Crowdfunding today exists in many forms. Platforms such as Kickstarter and Indiegogo let entrepreneurs reward their community of supporters with tiered, tangible rewards. Patronage-based models allow content creators to sustain their work with recurring donations from their fanbase. Equity crowdfunding and emerging initial coin offering (ICO) platforms tie ROI incentives to the funding process through the issuance of securities.
These models appeal to different business sectors and consumer demographics, and over the last decade the JOBS Act has sought to harness the potential of investment crowdfunding to drive economic development in the United States. Despite a friendly regulatory atmosphere, and the common-sense thinking that financial incentives should be the most powerful driver of investment, equity crowdfunding in particular has never exploded before the recent phenomenon of Initial Coin Offerings, or ICOs.
Spectrum of existing crowdfunding platforms and the incentives associated with each
The SEC has stated that the vast majority of cryptocurrencies issued via ICO are securities. Yet they do not represent equity, and therefor offer less rights and less protections to investors. On the surface, it seems like these would be less valuable than a traditional security offering, but in fact they are exponentially more popular. ICOs raise enormous amounts of funding at record breaking speeds; they’ve unlocked the promise of crowdfunding in a way that regulators couldn’t anticipate.
Why is this?
Investing is a Game
Putting money into a venture is risky, and it always has been – that’s why the SEC was created in the first place. Enterprise investing in particular carries no assurances, and private company valuations, especially in the seed-stage, are pure estimates. There is a very real and explicit risk that an investor can lose all of his holdings, though by contrast, those holdings could compound enormously if the business is successful. High-risk, high-reward.

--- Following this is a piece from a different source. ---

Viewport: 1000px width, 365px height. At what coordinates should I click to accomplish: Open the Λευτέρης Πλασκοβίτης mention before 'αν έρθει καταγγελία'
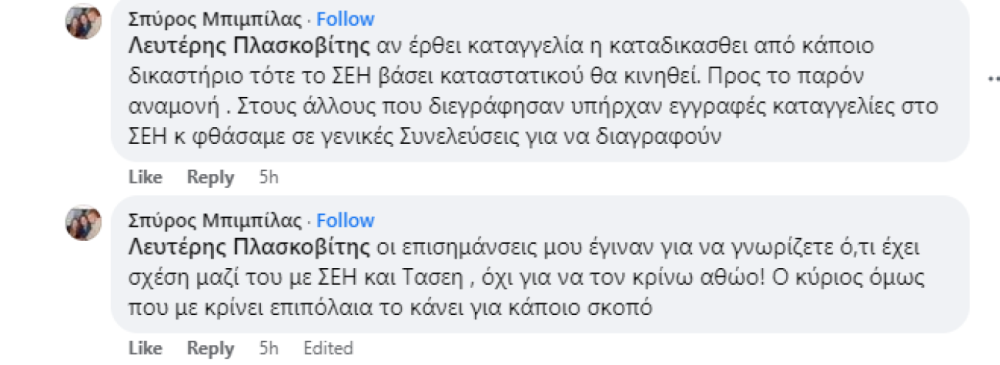point(249,46)
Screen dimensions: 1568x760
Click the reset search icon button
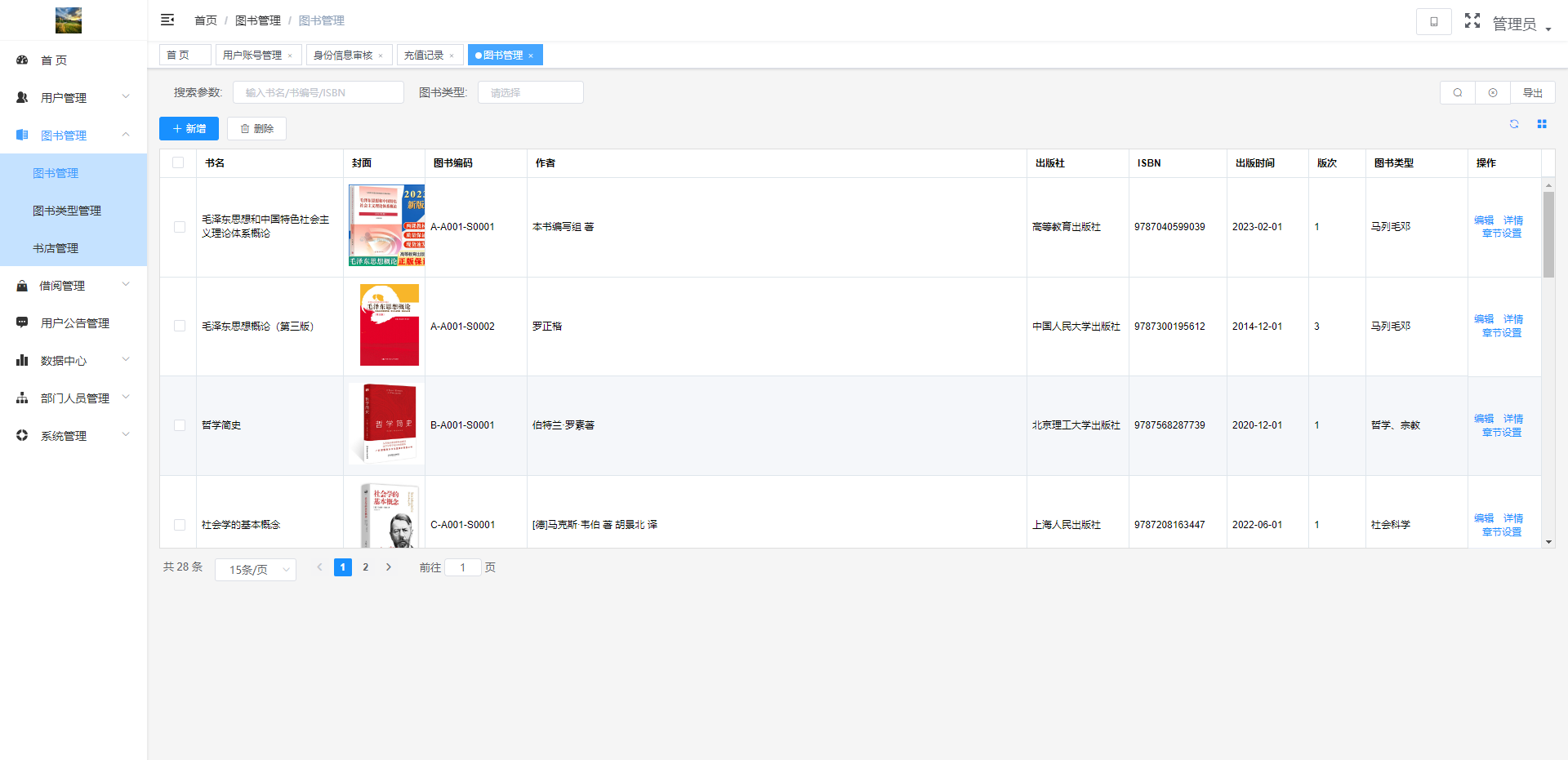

A softer game is played in the stock market, where the gains and losses are more measurable and the underlying companies more established. But this is still just another form of gambling, with market participants jockeying to get a competitive edge. Buy low, sell high.
The fundamental truth beneath all investing, all capitalism even, is that everyone wants to make more money. Rich or poor, makes no difference, and it’s never enough; the more you have, the more you can earn, and the more you can stand to lose. This applies to someone investing in their 401k, investing in TSLA stock, or investing in the original Ethereum ICO.
Instant Access and Instant Gratification
Successful crowdfunding platforms like Kickstarter facilitate a simple feedback loop, making it as easy as possible for funders to find a business, finance it, and follow it until their prize-reward is delivered.
Core feedback loop of investing
This feedback loop is not so different from what we see in most modern video games, where “discovery” is some objective, an “investment” is measured in terms of time commitment, and “ROI” is typically some incremental reward towards a bigger goal.
A simple quest from the MMORPG “World of Warcraft”
In games, this feedback loop is intentionally short – the rewards come quickly, there are many objectives to discover, and the penalty for abandoning an objective fluctuates. This encourages the player to discover more and invest more often.
Existing equity crowdfunding offerings fall short of this gamification in many respects. The feedback loop is too long for all but a few, very focused investor types. Holding equity is abstract, it means having your name on a legal document and a very minor, fractional influence over the business. This equity is usually non-transferable for years and only valuable in the event of a “liquidation event” where that equity becomes some transferrable asset with a cash value.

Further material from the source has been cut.